In June, ComEd first disclosed that the company and Exelon had received a federal grand jury subpoena “requiring production of information concerning their lobbying activities” in Illinois.

The ComEd lobbying investigation dates to at least mid-May, when the FBI executed search warrants at the homes of former lobbyist Mike McClain of Quincy, a longtime confidant of Illinois House Speaker Michael Madigan; and former Chicago 23rd Ward Alderman Michael Zalewski.

The information sought by the FBI included records of communications among Madigan, McClain and Zalewski about attempts to get ComEd lobbying work for Zalewski, the Tribune has reported.

In July, the Tribune reported that federal investigators are looking into $10,000 in checks written by current and former ComEd lobbyists to Kevin Quinn, a veteran political operative who was ousted from Madigan’s organization last year over sexual harassment allegations against a campaign worker. He’s the brother of 13th Ward Alderman Marty Quinn.

Pramaggiore, who also was senior executive vice president, was a key player in ComEd’s success over the years in Springfield. Exelon and ComEd employ one of the largest lobbying contingents at the Capitol and historically are among the biggest campaign contributors to state lawmakers. Pramaggiore oversaw all six Exelon utilities throughout the U.S., including ComEd.

Pramaggiore previously served as president and chief executive of ComEd before moving into the bigger role with the Exelon parent company.

Named as interim CEO of Exelon was Calvin G. Butler Jr., the CEO of Baltimore Gas and Electric Co.

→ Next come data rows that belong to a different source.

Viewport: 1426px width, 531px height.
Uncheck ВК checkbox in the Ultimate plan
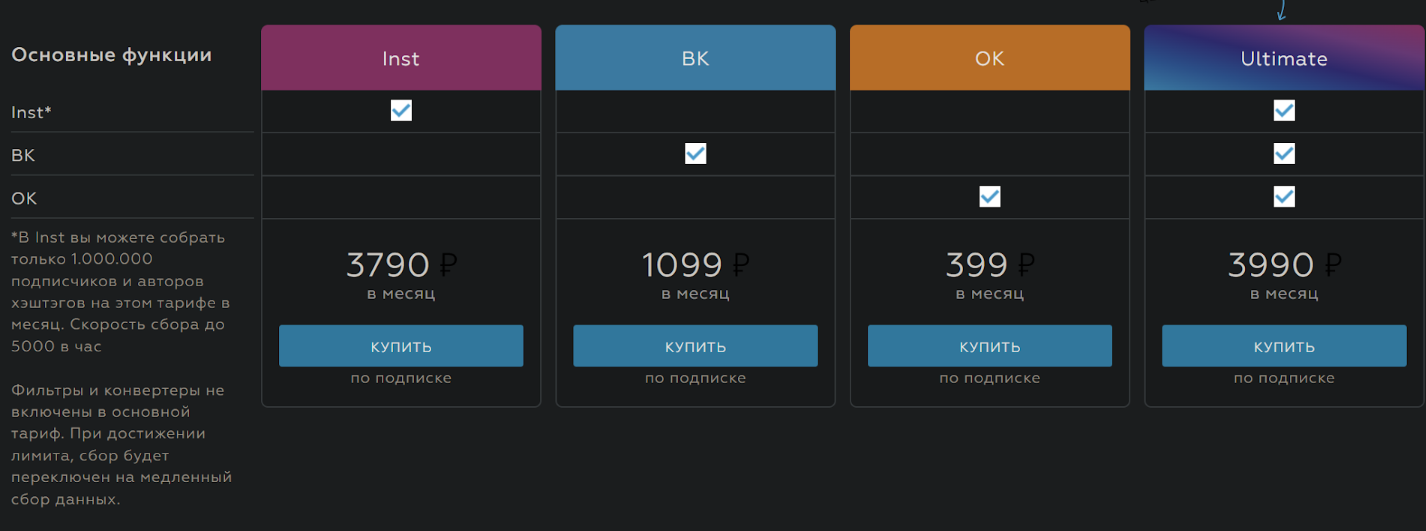[1284, 153]
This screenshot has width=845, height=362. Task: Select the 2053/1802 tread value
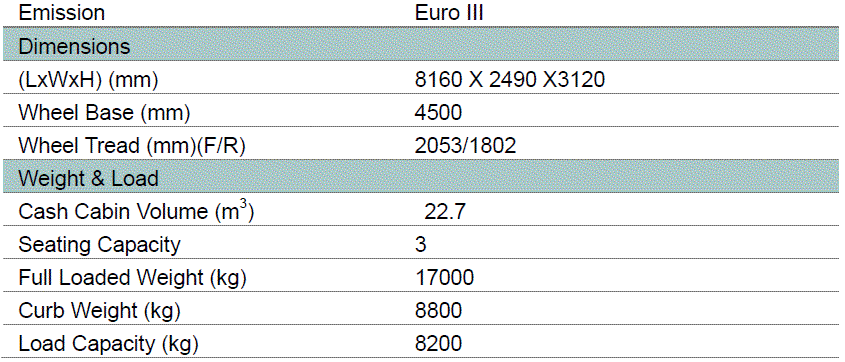click(465, 146)
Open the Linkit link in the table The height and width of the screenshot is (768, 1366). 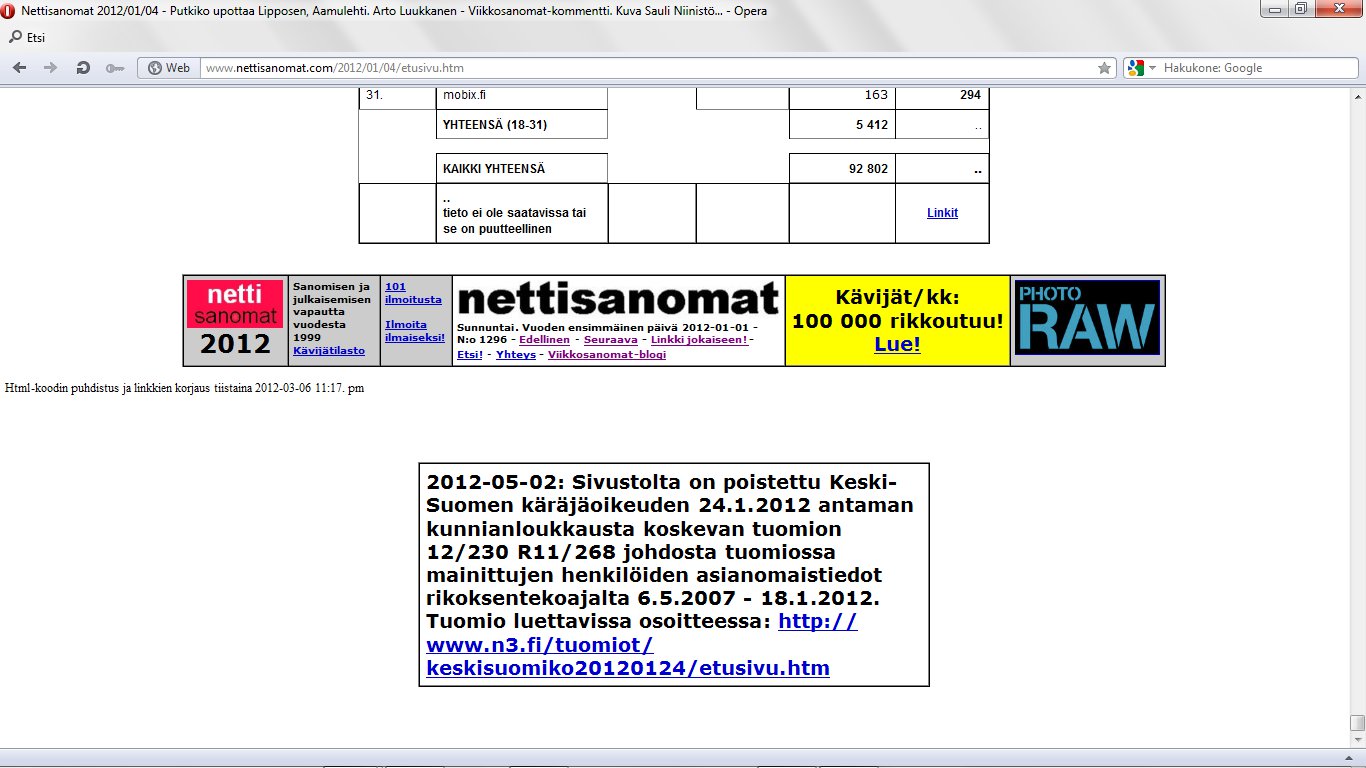coord(942,213)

Both in her roles at ComEd and Exelon, Pramaggiore consistently has been a prolific donor to Illinois politicians, giving more than $240,000 dating to 2005.

State campaign finance records show Pramaggiore gave money to some of the state’s top Democrats, including $16,500 to funds controlled by embattled Alderman Edward Burke and $20,250 to Cook County Board President Toni Preckwinkle.

Pramaggiore also gave $10,000 to the campaign of former Mayor Rahm Emanuel, who invited Pramaggiore and her husband, Michael Harrington, on a junket to Rome for the elevation of then-Chicago Archbishop Blase Cupich to cardinal. At the time, employees of ComEd and Exelon had made more than $183,000 in contributions supporting Emanuel, the Tribune has reported.